Safia Sidiqi, a [woman] lawmaker from Nangarhar province who condemned the legislation, said she cannot remember parliament debating or even voting on the law and she does not know how it came to be signed by Karzai. She called for the law to be recalled to parliament for debate. "It is impossible in a two-month session for parliament to pass a law more than 200 pages long," she said of the 263-page law.

Sayed Hossain Alemi Balkhi, a [male] Shiite lawmaker involved in drafting it, defended the legislation saying it gives more rights to women than even Britain or the United States does. He said the law makes women safer and ensures the husband is obliged to provide for her.

--excerpts from
"Critics assail Afghan law that 'legalizes rape'"
By FISNIK ABRASHI, Associated Press Writer Fisnik Abrashi, Associated Press Writer Thu Apr 2, 7:04 pm ET

HTs: Dr Jim West and Women In His Image

1 comment:

John Radcliffe said...

Hi JK,

Not for the first time, I'm shocked and sickened by something I've read here.

All too often here in Britain the news brings stories of women raped or sexually assaulted, perhaps walking home after an evening out. Sometimes one hears the response: "Dressed like that, she was asking for it". My response to such comments is similar to that to this report.

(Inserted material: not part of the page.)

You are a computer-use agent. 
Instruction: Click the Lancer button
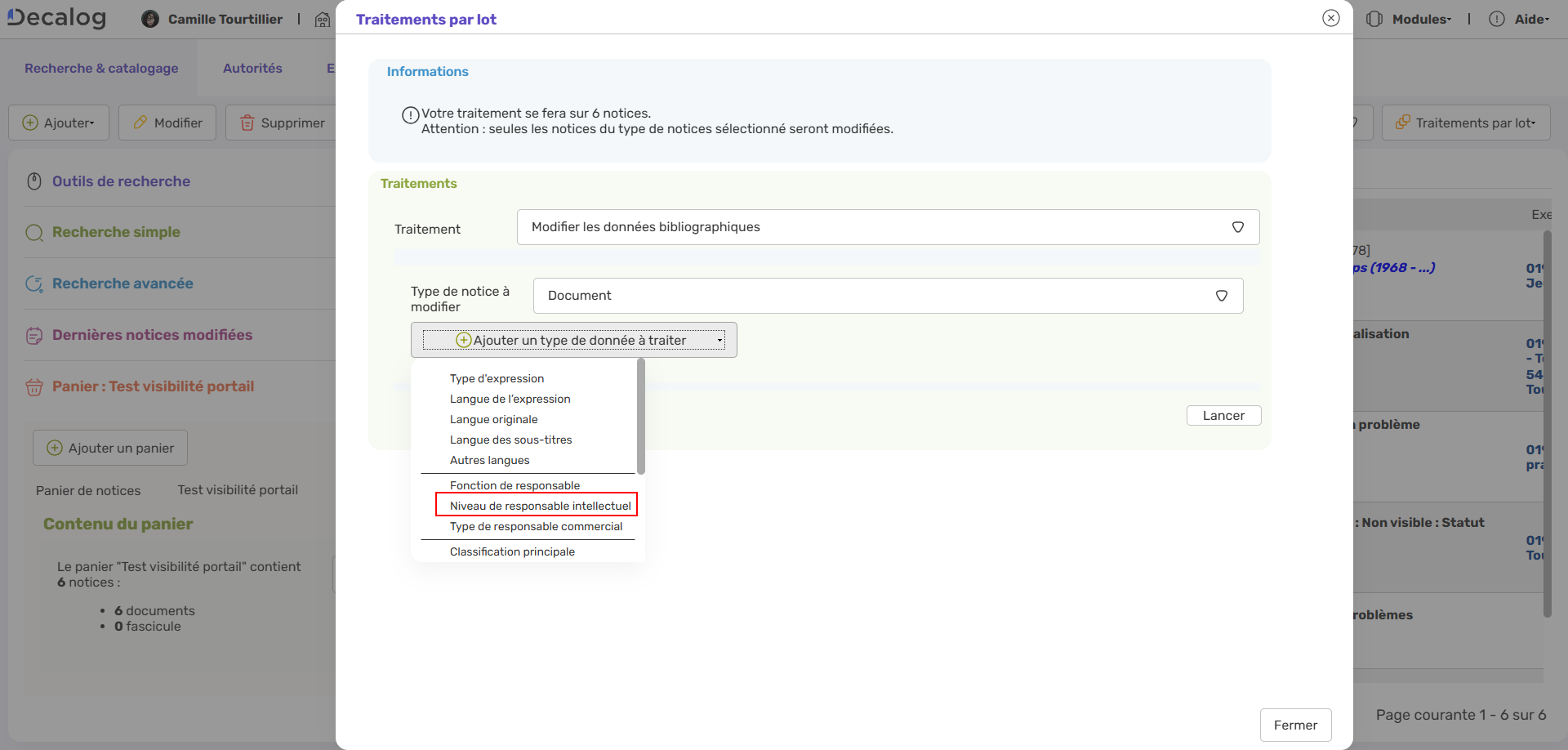(1223, 415)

In the latter case I think there are two entirely separate questions. One is whether the woman was wise to dress as she did. I think, though, that however one answers that question, it in no way excuses or makes less serious what the attacker did. So in the final analysis, I fail to see why a married woman in any country or culture should enjoy any less rights or respect than a woman walking down the street. And as I see it, any man who cannot accept that principle has no right to call any woman "his wife".